Member GH is axial hence; it can only transmit vertical force to the support at H.

$\Sigma M_A = 0$

$1.2R_H = 1.2(100) + 4.5(80)$

$R_H = 400 \, \text{ kN upward}$ *answer*

$\Sigma M_H = 0$

$1.2A_V = 4.5(80)$

$A_V = 300 \, \text{ kN downward}$ *answer*

$\Sigma F_H = 0$

$A_H = 80 \, \text{ kN to the left}$ *answer*

If you wish to check the reaction forces at A and H, pass a cutting plane through members AB, AG, and AH. As shown in the figure above, the cutting plane b-b cut these members. Take the section above b-b and replace the cut members by internal force to maintain equilibrium. Solve for the internal force in members AB, AG, and AH. With these forces known, you can then check the reactions through joints A and H. The free body diagram of the section above b-b is similar to the free body diagram of section above a-a. See the solution of section a-a below for easy reference of doing the section b-b.

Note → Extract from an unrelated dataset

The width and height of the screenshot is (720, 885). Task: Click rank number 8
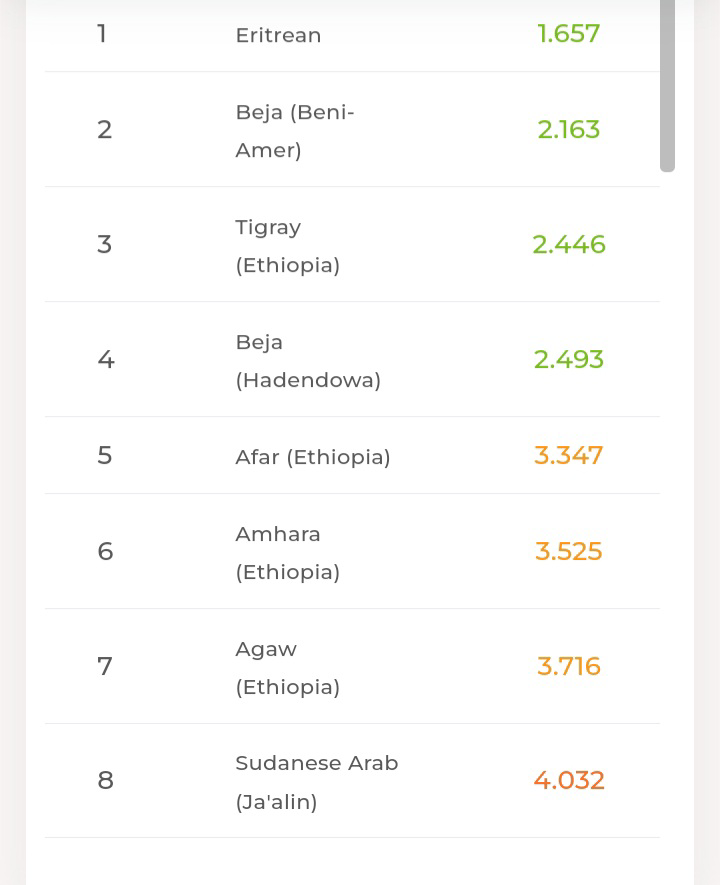pyautogui.click(x=105, y=781)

**From section above a-a**

$\Sigma F_H = 0$

$\frac{4}{\sqrt{41}}F_{BF} = 80$

$F_{BF} = 128.06 \, \text{ kN tension}$ *answer*

## Comments

## when do you use (5/squareroot

when do you use (5/squareroot of 41)and when do you use (4/squareroot of 41)

## The slope is 4 horizontal 5

The slope is 4 horizontal 5 vertical. For $\Sigma F_x$ use the horizontal or $\frac{4}{\sqrt{41}}$ and for $\Sigma F_y$, use the vertical or $\frac{5}{\sqrt{41}}$.